高校ニ年生

国語の教科書

 

 二年生に上がったばかりで季節は春。桜が咲き、落ちる花弁が年度の始まりを告げるこの日、私はいつもの喫茶店にいた。アルバイトの店員としてではなく、久しぶりに客として席に着いているのだ。


 コーヒーを飲みながら適当に小説などを読んでいると心が安らぐ。とても穏やかな気持ちで本のページをめくった時、新たなお客が入ってきた。扉のベルが鳴り、アルバイトのせいか反射的にいらっしゃいませと言ってしまいそうになる。


 思わず扉の方に目を向け、入ってきたお客を見て驚いた。扉の横に立っているのは山本くんだったのだ。

 向こうもこちらに気づいたらしく、店主に会釈をしてから、私のテーブルに近づいてくる。


「桜田さん、今日はお客さんなの?」

「そうだよ、まさか山本くんと会うとは思ってなかったけど」


 山本くんがこの店に来ることは、ごく稀にあるが、そのときはいつも私は店員として彼に接していた。こうして私服で座りながら、彼とこの店で話すのはなんだか変な気分になる。


「座ってもいい?」

「どうぞ」


 二人掛けのテーブルなので、山本くんは空いている向かいの席に座った。店主がお水を持ってきて、山本くんもコーヒーを注文した。


「何読んでるの?」

「国語の教科書」

「……喫茶店でそんなの読んでる人、初めて見たよ」


 珍しいものを見たというような顔の山本くんだった。


「懐かしいでしょ、私達からすれば」

「まあ、確かに」


 新年度になる度に、新しく配られる教科書。折り目のついていない綺麗な本が、一年かけてゆっくりと汚れていく様をもう何度も見てきた。国語の教科書は、とくに面白い内容が入っていたりするので、たまにこうして読み耽ったりする。


「今読んでるのは何?」

「『山月記』」

「懐かしいな、虎になるやつだっけ?」


 山月記、中島敦の名作中の名作。どの国語の教科書にも必ず載っている短編であり、日本人なら大抵一度は読んだことのあるお話だ。国語の教科書のなかで最も記憶に残るものと言っても過言ではない。
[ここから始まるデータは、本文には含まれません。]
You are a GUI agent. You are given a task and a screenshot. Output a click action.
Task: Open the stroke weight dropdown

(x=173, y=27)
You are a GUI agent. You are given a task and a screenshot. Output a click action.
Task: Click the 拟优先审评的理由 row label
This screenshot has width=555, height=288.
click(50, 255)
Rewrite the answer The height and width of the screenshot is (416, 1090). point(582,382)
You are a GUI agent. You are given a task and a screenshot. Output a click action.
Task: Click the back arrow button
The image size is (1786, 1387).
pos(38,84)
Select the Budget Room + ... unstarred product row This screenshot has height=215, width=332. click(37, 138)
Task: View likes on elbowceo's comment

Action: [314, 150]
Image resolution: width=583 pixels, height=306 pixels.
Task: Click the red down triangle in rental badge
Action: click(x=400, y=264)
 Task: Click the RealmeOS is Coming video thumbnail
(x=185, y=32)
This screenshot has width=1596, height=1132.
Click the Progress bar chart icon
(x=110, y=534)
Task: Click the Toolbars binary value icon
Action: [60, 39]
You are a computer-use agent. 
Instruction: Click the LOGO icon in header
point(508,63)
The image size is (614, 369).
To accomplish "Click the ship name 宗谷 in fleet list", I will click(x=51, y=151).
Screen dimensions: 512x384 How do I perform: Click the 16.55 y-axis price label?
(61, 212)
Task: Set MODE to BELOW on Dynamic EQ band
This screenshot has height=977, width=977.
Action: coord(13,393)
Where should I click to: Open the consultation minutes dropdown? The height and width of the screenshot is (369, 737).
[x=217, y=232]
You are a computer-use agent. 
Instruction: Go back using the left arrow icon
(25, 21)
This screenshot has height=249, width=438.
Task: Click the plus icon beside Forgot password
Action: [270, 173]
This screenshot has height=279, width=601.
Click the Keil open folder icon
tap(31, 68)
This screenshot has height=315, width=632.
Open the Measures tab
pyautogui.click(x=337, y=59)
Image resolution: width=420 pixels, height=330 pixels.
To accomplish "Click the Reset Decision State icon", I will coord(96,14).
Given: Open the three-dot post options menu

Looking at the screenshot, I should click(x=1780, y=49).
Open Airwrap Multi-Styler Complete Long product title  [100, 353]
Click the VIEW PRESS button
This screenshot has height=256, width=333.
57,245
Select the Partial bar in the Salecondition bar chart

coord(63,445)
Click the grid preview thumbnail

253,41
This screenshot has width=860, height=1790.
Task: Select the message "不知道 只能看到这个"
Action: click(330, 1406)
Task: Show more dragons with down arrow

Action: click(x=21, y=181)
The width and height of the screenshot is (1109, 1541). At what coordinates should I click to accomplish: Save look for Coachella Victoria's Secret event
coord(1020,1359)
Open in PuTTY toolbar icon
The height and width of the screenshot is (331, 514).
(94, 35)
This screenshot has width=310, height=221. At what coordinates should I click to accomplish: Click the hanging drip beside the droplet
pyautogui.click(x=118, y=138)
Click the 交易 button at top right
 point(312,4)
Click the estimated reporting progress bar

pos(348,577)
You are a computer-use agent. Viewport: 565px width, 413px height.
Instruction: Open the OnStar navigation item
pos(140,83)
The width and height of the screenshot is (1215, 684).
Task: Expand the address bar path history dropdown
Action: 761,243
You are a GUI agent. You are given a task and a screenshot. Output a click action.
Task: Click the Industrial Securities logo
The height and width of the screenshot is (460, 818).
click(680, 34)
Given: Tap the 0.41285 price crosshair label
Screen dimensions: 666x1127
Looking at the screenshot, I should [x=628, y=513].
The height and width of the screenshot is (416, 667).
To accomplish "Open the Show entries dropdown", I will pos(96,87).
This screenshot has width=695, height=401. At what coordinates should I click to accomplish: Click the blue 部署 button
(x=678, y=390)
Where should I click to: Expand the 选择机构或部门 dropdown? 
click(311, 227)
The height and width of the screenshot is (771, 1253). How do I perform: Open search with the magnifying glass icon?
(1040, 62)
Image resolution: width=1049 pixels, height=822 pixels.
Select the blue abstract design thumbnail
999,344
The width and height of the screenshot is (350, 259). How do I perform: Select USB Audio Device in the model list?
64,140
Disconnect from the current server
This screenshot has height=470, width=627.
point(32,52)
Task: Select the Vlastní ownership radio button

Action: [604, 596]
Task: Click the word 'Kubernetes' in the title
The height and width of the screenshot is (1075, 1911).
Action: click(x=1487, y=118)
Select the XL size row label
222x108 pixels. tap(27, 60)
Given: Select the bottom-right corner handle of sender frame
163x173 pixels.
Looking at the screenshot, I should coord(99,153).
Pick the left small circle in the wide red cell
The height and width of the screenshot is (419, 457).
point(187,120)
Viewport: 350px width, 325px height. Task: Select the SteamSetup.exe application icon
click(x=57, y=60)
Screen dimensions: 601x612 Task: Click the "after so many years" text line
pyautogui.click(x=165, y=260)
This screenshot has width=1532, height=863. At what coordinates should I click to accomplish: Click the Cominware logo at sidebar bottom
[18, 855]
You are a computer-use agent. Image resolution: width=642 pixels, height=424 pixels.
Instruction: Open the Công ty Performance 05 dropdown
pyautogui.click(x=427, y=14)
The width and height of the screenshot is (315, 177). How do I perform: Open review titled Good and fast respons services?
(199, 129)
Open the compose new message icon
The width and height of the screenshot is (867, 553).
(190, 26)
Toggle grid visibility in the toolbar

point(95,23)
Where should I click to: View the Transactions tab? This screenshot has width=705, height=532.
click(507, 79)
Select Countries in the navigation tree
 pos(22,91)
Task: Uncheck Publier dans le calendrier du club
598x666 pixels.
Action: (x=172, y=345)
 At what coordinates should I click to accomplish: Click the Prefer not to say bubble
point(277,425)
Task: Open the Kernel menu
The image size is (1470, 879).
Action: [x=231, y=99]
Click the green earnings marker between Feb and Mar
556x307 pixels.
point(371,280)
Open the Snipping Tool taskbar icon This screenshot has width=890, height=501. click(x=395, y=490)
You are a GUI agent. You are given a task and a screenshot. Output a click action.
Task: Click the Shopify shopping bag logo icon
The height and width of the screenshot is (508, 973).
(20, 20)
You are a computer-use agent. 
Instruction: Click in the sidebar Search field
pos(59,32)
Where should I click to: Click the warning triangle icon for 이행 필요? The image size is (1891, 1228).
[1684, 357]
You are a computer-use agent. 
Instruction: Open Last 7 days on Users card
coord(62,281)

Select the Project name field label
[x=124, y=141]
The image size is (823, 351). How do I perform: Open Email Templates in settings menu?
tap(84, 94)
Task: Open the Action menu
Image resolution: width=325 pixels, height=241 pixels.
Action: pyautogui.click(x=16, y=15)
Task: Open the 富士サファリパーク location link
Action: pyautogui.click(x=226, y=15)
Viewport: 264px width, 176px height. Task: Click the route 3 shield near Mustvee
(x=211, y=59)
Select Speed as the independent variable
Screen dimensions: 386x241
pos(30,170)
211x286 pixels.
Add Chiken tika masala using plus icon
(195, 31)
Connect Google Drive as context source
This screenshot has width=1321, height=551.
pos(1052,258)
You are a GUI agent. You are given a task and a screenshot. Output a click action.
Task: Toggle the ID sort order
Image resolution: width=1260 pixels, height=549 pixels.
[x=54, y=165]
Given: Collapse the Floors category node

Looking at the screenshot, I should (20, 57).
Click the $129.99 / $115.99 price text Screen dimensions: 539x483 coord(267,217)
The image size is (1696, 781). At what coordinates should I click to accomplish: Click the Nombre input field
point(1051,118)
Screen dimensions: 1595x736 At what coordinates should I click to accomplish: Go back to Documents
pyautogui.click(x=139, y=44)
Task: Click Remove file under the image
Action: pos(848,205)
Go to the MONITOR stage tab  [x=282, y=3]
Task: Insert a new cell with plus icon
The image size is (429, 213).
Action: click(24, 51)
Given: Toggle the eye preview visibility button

「詩人を目指した秀才が転落人生の果てに、発狂して虎になって、旧友と会話するお話」

「ものすごく悲劇的なストーリーだったのは覚えてるよ」


 若くして科挙試験に合格した李徴という、とても秀才な主人公は、しかし、その自尊心の高さから一介の官吏の身分に満足せず、詩人を目指そうと試みる。詩人として名声を得ようとする李徴であったが、成果は上がらず生活は苦しくなるばかり。そんなある日、李徴は発狂して山へと消え、行方知れずとなる。


 李徴の旧友である袁傪という人物がその山を通った際、虎となった李徴と再開し、言葉を交わす。虎の意識に飲まれ、徐々に人間性を消失していくという李徴は、袁傪に自分の詩を記録してくれるように依頼する。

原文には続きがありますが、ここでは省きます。